The lease agreement between the Library Board of Trustees and Accomack County has been signed.
Joyce Holland, the Chair of the Board of Trustees, sent the following out Thursday afternoon:
I am pleased to announce that the Library lease is being executed this afternoon. Our staff will begin immediately to plan for a move as soon as possible. We will let our citizens know when a completion date is anticipated.
On behalf of our Board of Trustees, I would like to recognize Jay Davenport, Althea Pittman, and Gerry Ryan for their long-term dedication to ESPL and for their service as Trustees. In addition, we welcome Mike Mason, Larry Giddens, and Grayson Chesser to our Board, effective July 1.
Joyce Holland, Chair
ESPL Board of Trustees
News the agreement had been agreed to in principle was given at Wednesday night’s Board of Supervisors Meeting in Accomac. The deal marks the end to a decade long process of replacing the Eastern Shore Public Library.

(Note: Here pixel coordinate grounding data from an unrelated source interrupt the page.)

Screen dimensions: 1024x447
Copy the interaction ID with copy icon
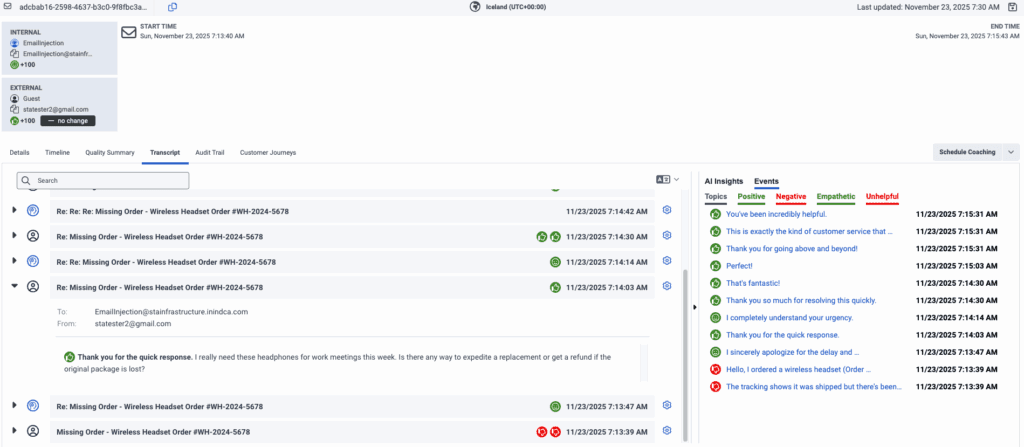coord(173,7)
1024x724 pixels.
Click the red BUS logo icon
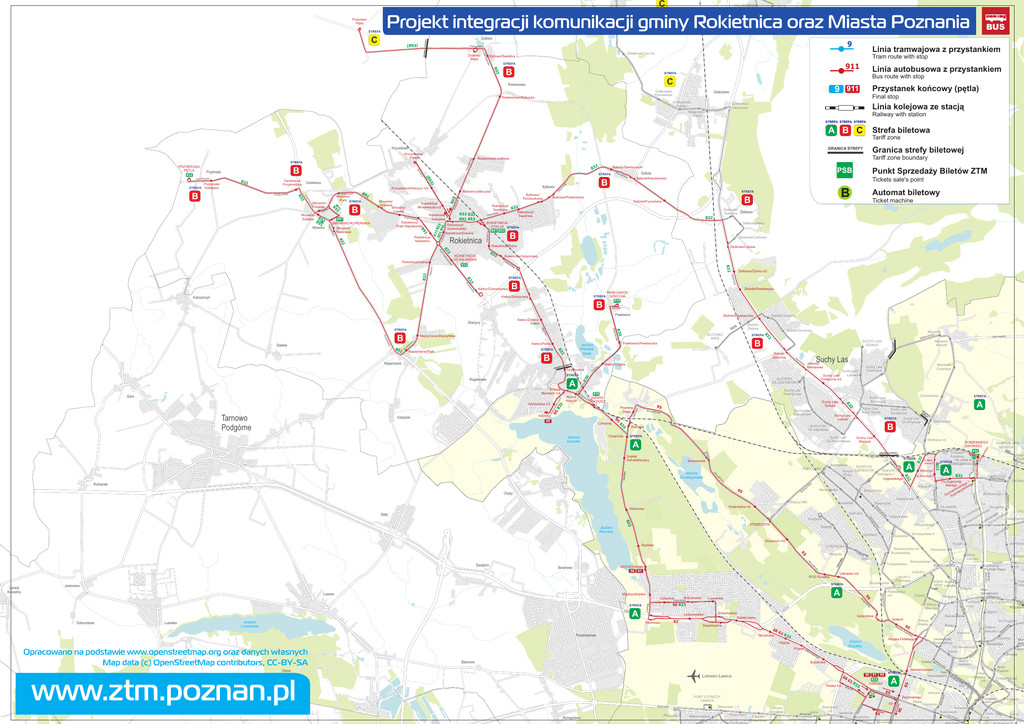[996, 21]
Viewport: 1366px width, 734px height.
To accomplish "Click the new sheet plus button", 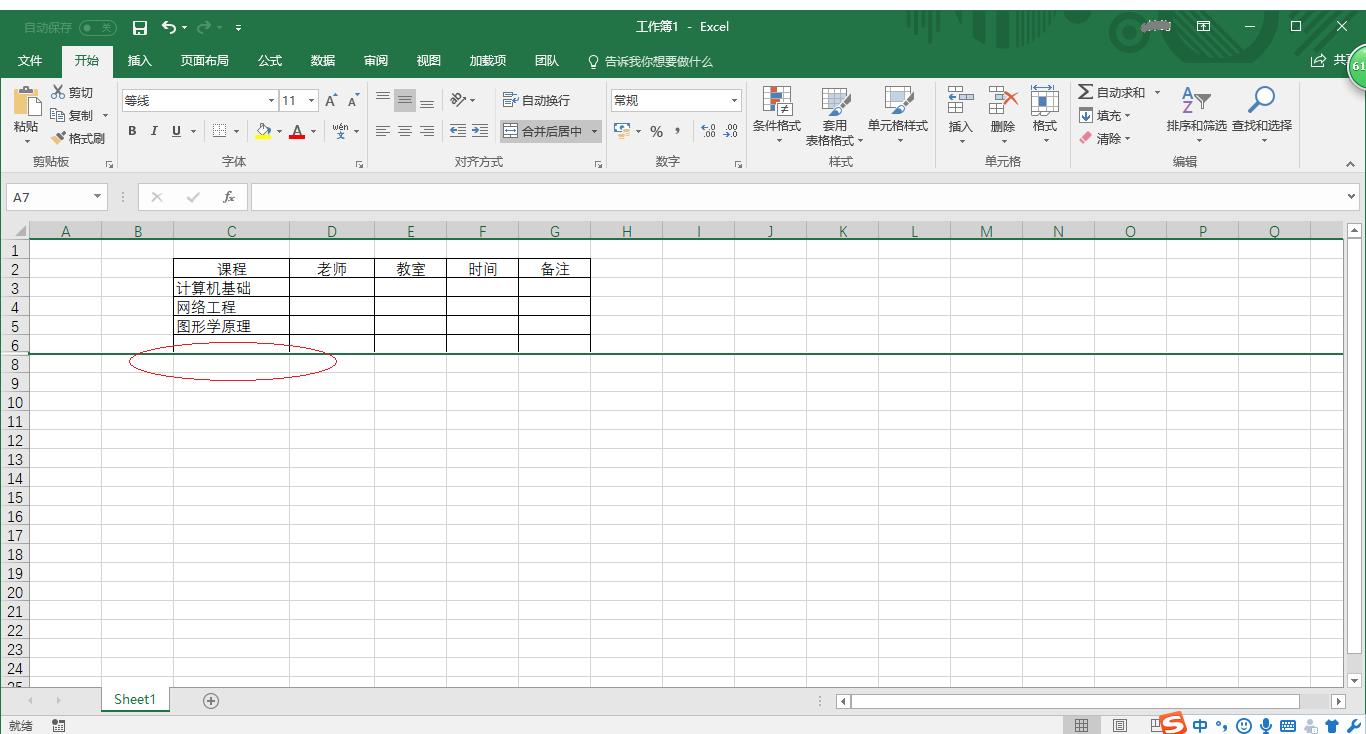I will pos(210,700).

Initially begun as the result of a grant of land from Rick Hall on Market Street near Four Corner Plaza in 2012, the design of the building had to be meet certain requirements to match the architectural style of the neighboring shopping center. The first designs placed the price tag at approximately $12 million.

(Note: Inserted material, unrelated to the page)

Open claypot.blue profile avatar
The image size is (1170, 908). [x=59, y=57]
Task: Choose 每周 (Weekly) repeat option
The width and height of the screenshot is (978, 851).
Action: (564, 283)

Supervisors initially balked at the project, citing the high price tag and questioning whether a library was a good use for that amount of taxpayer dollars. A long back and forth ensued and the Accomack County Board of Supervisors sent the question to the people in the form of a 2014 election referendum. The voters spoke and voted against the approval of the library.
Following the referendum defeat, the Accomack County Supervisors voted to approve $2 million in funds to renovate the library. Delegate Rob Bloxom and Senator Lynwood Lewis were able to get $1.8 million from the Virginia General Assembly. Over the course of planning and construction, the Library hosted several fundraising events to raise the funds needed to complete the project and the balance was financed.
The question then pivoted to finding a better site to rehab, which lead to the former Fresh Pride Grocery Store in Parksley as a suitable location. Ground was broken in 2019, with then Governor Ralph Northam as the key note speaker.
The construction process was fraught with its own hiccups, including the firing of the general contractor and the COVID-19 pandemic.
Four years after the initial groundbreaking, the building was completed, but the Board of Trustees had hesitations about the lease agreement with Accomack County. Wednesday night’s announcement and Thursday’s execution put an end to this chapter in Eastern Shore history, which includes the Eastern Shore Heritage Center as a part of the Library complex, named for Eastern Shore educator and historian Dennis Custis.
According to Accomack County Administrator Mike Mason, the project came in at a $5.3 million price tag, which includes the final payment to the Surety, the contractor who finished the job after R&H Contracting was let go. Mason said he didn’t anticipate any further significant project costs at this point.
Holland stated “The Library staff will schedule move as soon as the moving company can accommodate. We probably are looking at late summer/early fall before we’re actually in the new library for usage.”